The study population includes all types of lung cancer who underwent curative surgery.

However, small cell carcinoma (SCLC) is very aggressive and different from the other types in terms of adjuvant chemotherapy regimens, clinical behavior including the recurrence patterns, recurrence sites, and the post-operative monitoring intervals.

And the patients with SCLC are rarely treated with surgery, except for the surgical biopsy of small nodule.

Therefore, I think the monthly recurrence hazard function (Fig. 1), which I think is very important, should be reevaluated in the non-small cell lung cancer (NSCLC) subgroup.

Although the authors have provided the recurrence hazard functions in association with histology in Fig. 2, this result does not mean that the recurrence hazard in the patients with SCLC behave the same as NSCLC.

Minor:

Table 1 needs some improvement by adding ruled lines.

Author Response

Major:

C1. The study population includes all types of lung cancer who underwent curative surgery. However, small cell carcinoma (SCLC) is very aggressive and different from the other types in terms of adjuvant chemotherapy regimens, clinical behavior including the recurrence patterns, recurrence sites, and the post-operative monitoring intervals. And the patients with SCLC are rarely treated with surgery, except for the surgical biopsy of small nodule. Therefore, I think the monthly recurrence hazard function (Fig. 1), which I think is very important, should be reevaluated in the non-small cell lung cancer (NSCLC) subgroup. Although the authors have provided the recurrence hazard functions in association with histology in Fig. 2, this result does not mean that the recurrence hazard in the patients with SCLC behave the same as NSCLC.

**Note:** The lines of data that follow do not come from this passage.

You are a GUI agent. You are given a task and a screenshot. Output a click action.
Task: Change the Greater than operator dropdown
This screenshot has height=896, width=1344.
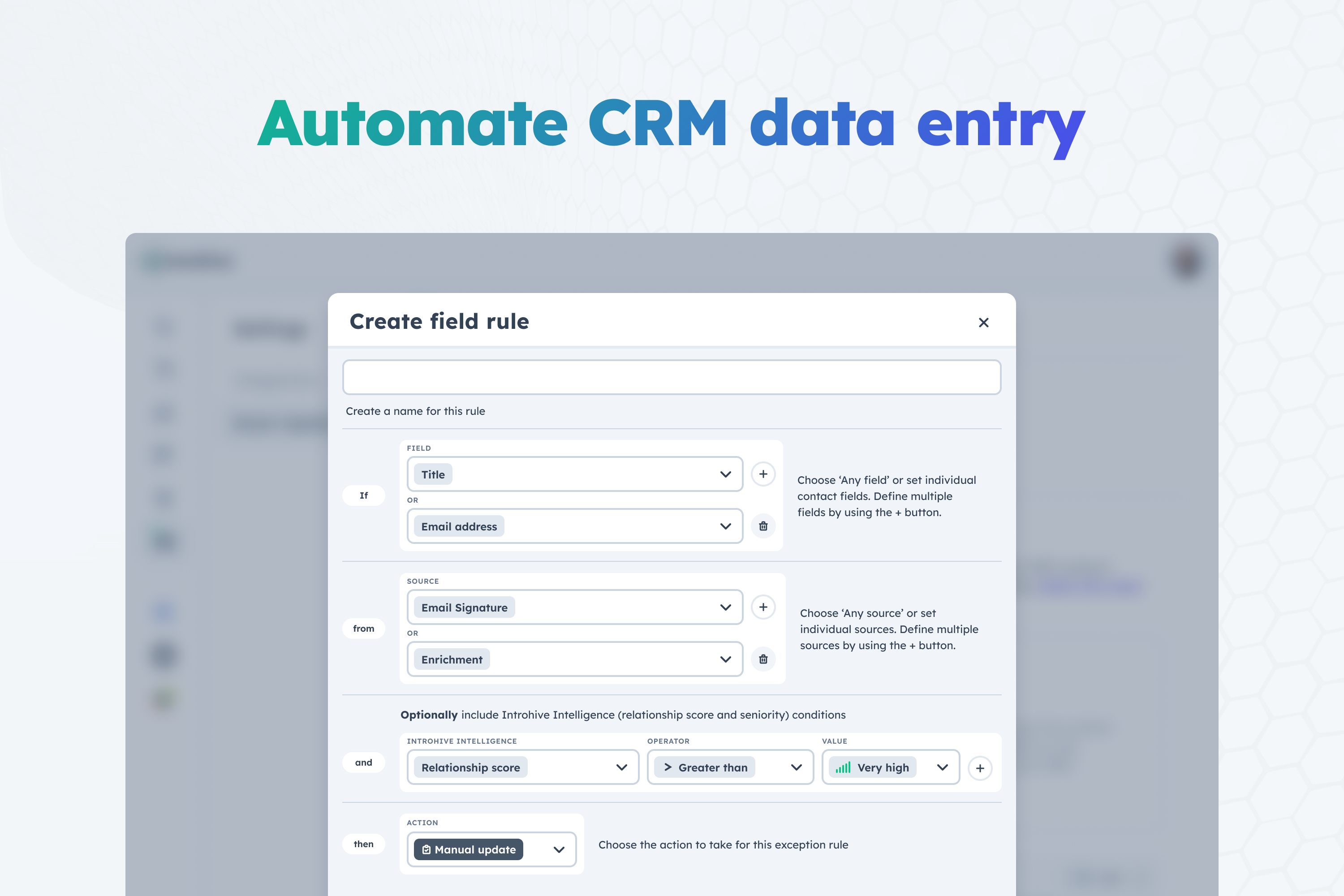(796, 767)
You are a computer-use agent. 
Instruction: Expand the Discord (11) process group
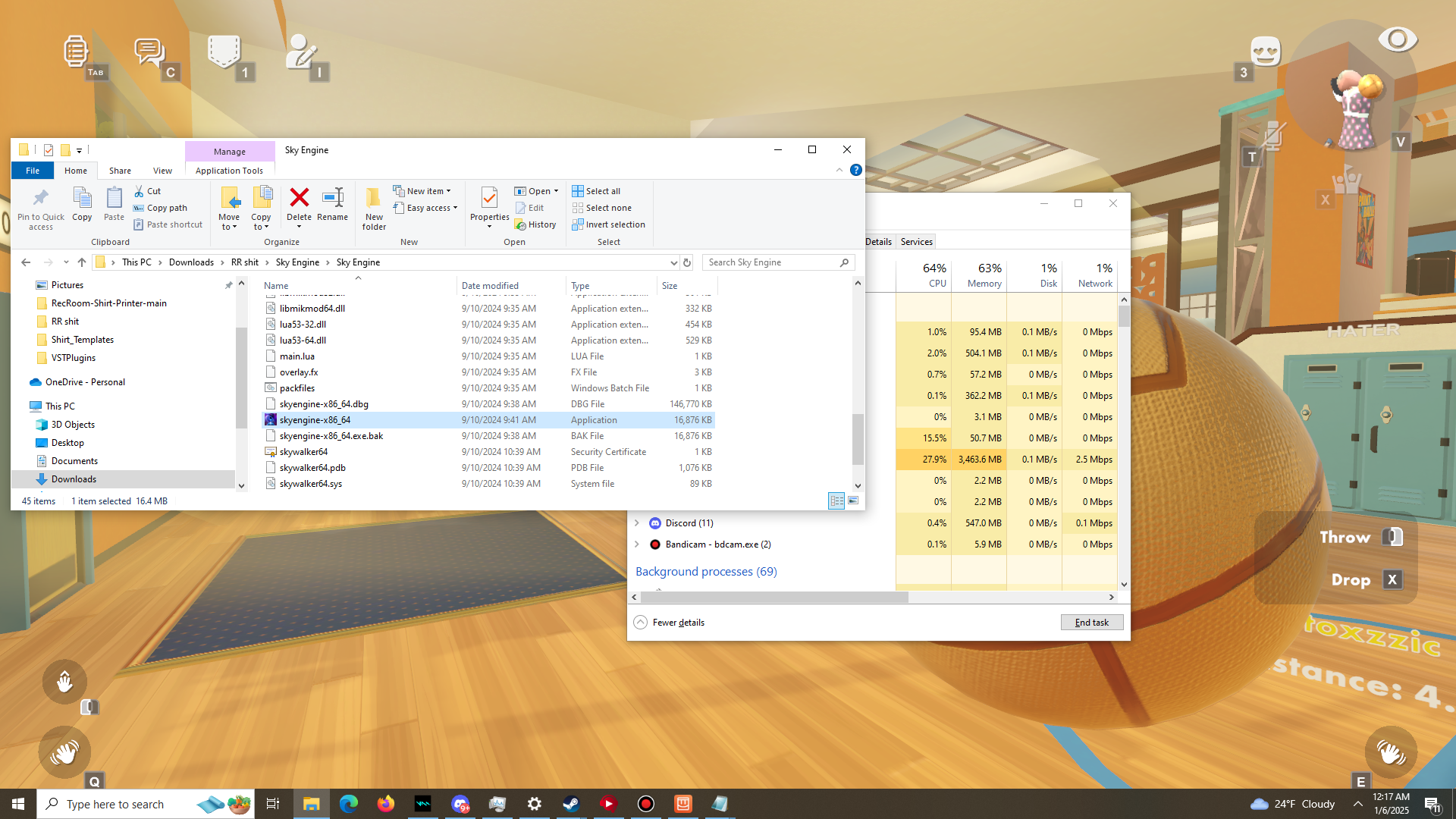pos(637,523)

R1. Thank you very much for your valuable comments. Only 1.5% of enrolled cases were SCLC; therefore, it is difficult for us to analyze the hazard function in detail, for example, regarding recurrence site or pathological stages, because the number of cases was too small. This situation is also the same in cases with histology other than ADC and SqCC. It seems that Figure 1 represents the characteristics of ADC and SqCC cases because 90% of the study population consisted of these cases. Therefore, we changed the subject of the proposed optimal follow-up program for ADC and SqCC only. Furthermore, we mentioned this point as one of the limitations of the study in the Discussion, as follows: most of the cases in the study were ADC or SqCC, and not enough cases were included to suggest surveillance programs for other histological types. Further studies of minor histology, including small cell carcinoma cases, remain necessary.

Minor:

C2. Table 1 needs some improvement by adding ruled lines.

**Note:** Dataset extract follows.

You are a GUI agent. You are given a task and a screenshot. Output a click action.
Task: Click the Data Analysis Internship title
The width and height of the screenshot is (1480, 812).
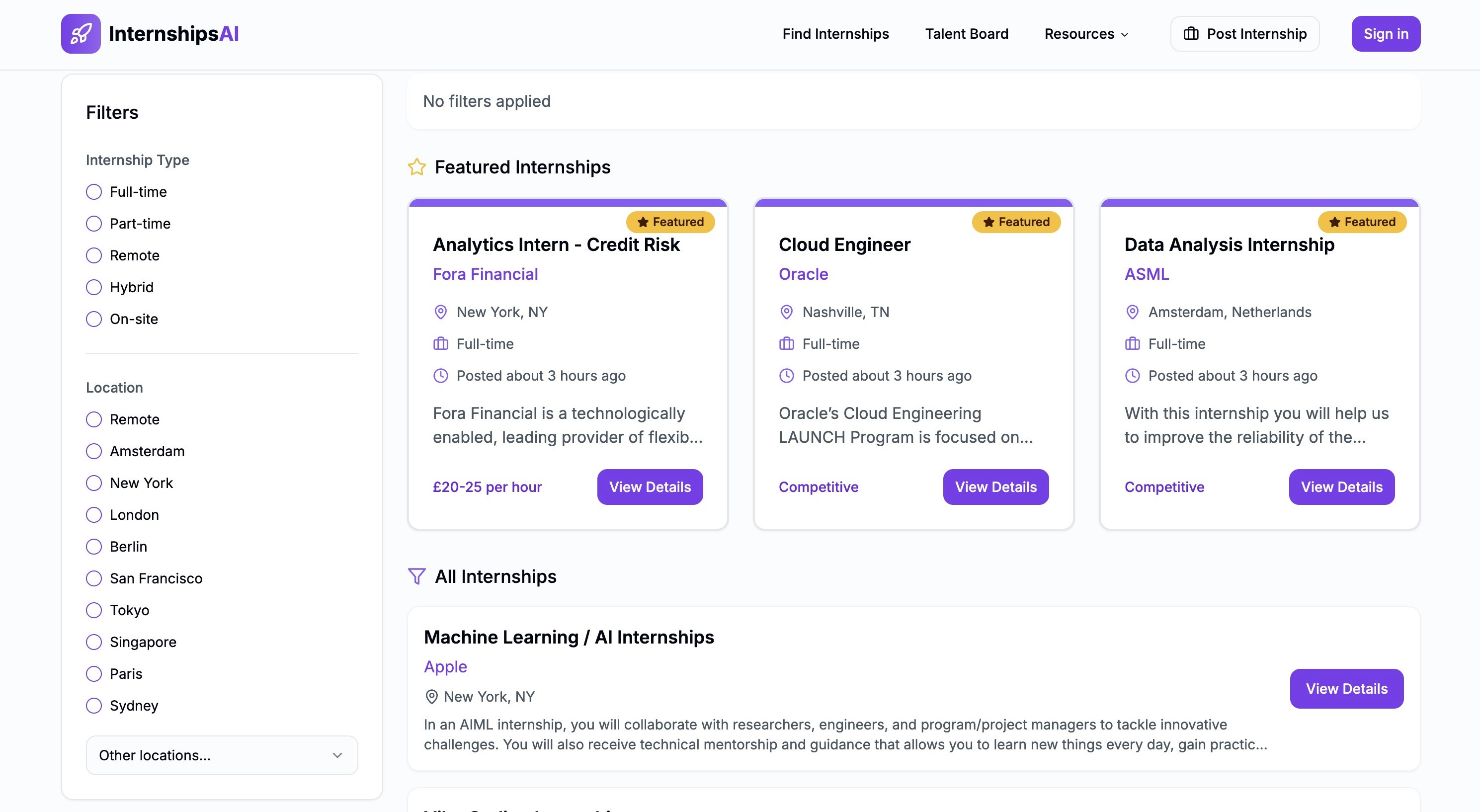(1229, 245)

R2. We have added ruled lines to Table 1 in the revised manuscript.

Round 2

Reviewer 1 Report

This study has been much improved after revision. I have only one comment about the clinical utilization in real-world. Please try to address this hazard function analysis could help early-stage lung cancer patients after LDCT screening program with clinical surveillance plan because still potential relapse odds in early lung cancer post operation in Asian population. Therefore, this study could provide solution in this critical point.

References:

Assessment of selection criteria for low-dose lung screening CT among Asian ethnic groups in Taiwan: from mass screening to specific risk-based screening for non-smoker lung cancer FZ Wu, YL Huang, CC Wu, EK Tang, CS Chen, GY Mar, Y Yen, MT Wu Clinical lung cancer 17 (5), e45-e56

Transl Lung Cancer Res. 2014 Aug; 3(4): 242–249. doi: 10.3978/j.issn.2218-6751.2013.12.05 Recurrence after surgery in patients with NSCLC

Author Response

C1. This study has been much improved after revision. I have only one comment about the clinical utilization in real-world. Please try to address this hazard function analysis could help early-stage lung cancer patients after LDCT screening program with clinical surveillance plan because still potential relapse odds in early lung cancer post operation in Asian population. Therefore, this study could provide solution in this critical point. 

R1. Thank you very much for your valuable comments. We added this point in the discussion part with your raised references.

Reviewer 2 Report

The manuscript has been well revised, and I do not have any other comments.

Author Response

Thank you very much for your review.